The Christmas of 1966 was our second and last one as Nakuru residents as much to our disappointment, I was transferred to Nairobi for the last six months of my contract. We had a kikapu (basket) full of rafiki (friends) and irreplaceable insights into the past, present and rapidly changing world of this part of Africa. Although my Kenya safaris were far from over, as after leave back in Yorkshire we returned to Nairobi and my new job in the University of East Africa for a further two years, the life in Nakuru had been the shared-experience core of so much of what was to come. Ruhio and our border collie friend joined us in Nairobi. 


One late October day at work miles away from base still comes back to mind when I think of the special nature of our early time in Kenya. I was on safari with Charles and had stayed overnight at The White Rhino hotel in Nyeri. Charles had stayed with “a lady friend in town” but collected me with our driver Muteti sharp and bright and talkative at 8 am.  


We spent all that day (as we had much of the previous day) visiting small farm settlement schemes in places with exotic names and strong colonial connotations; Ol Joro Orok, Wanjohi, Kipipiri, Ol Kalou, Mweiga, Amboni and more. This was in the main, the highland of the original European settlement where extensive farming had given way to small farm development, cooperative marketing and the appeasement of the Kikuyu clamour for land. We sat under trees, checked area measurements and discussed data collection problems with our enumerators, placated settlement scheme managers and doled out bicycle allowances.
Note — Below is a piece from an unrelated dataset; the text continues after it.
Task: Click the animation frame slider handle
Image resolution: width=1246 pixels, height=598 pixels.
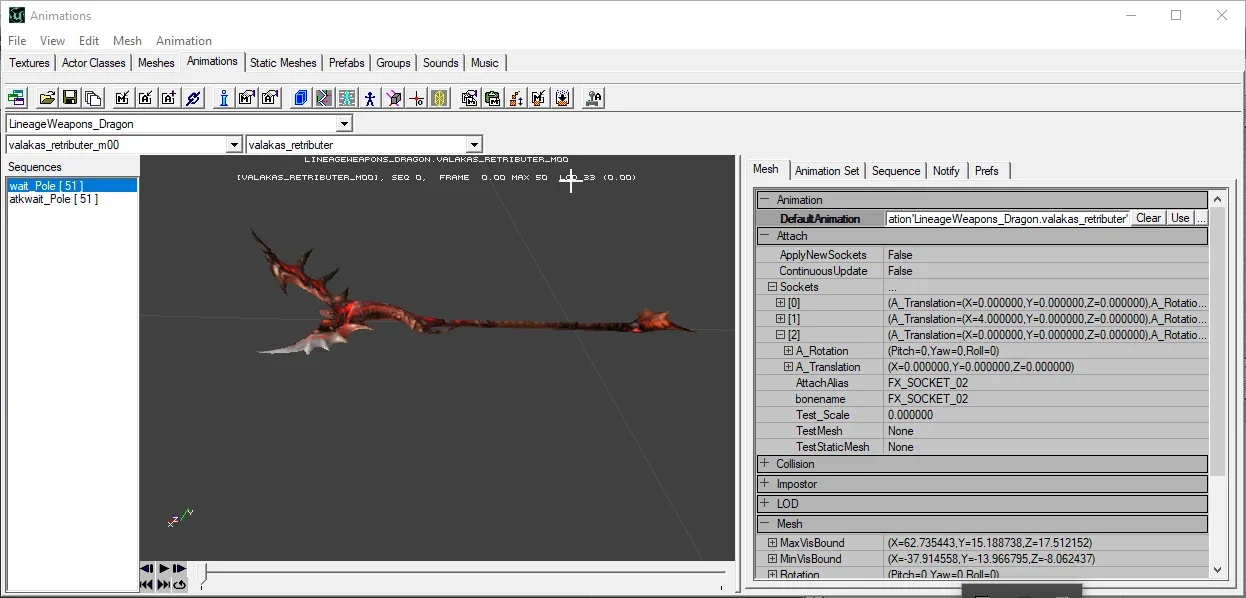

We snacked on bananas and roasted maize and scribbled in our notebooks as the sun lost its heat. Back over our shoulders the glory of the second highest mountain in the whole of the continent emerged through the clouds. As the air cooled and the light returned to the early morning clarity, we started our dusty, bumpy way back to Nakuru.


Away to the West the late afternoon clouds had moisture in them – the first rain of the “short rains” and after a few miles, large globular drops began to hit the land and dusty roads that had been dry for months. Charles lit a cigarette and cursed. I slid open a dirty window of the Land Rover and breathed in that special moistened-dust perfume. Muteti looked happy. He was probably thinking that it was also raining on his family farm in the village. As we approached the fertile lands of Dundori and less than an hour from home, the rain heavy rain stopped and Charles cheered up and sang Kikuyu songs his mother had taught him. There was about half an hour’s light left in the sky and between the long shadows every bit of vegetation seemed to be more alive.  


I was dropped off at my up-country home just after full darkness fell like a black shutter. There was a light in the lounge window and I could see Ruhio busy in the kitchen. As I opened the door the outdoor Africa smells in my nostrils and brain were replaced instantly by that of roast chicken. “Chakula tayari” announced Ruhio with a big grin. I kissed my lovely wife, said hello to the dog and helped myself to a very cold beer from the fridge.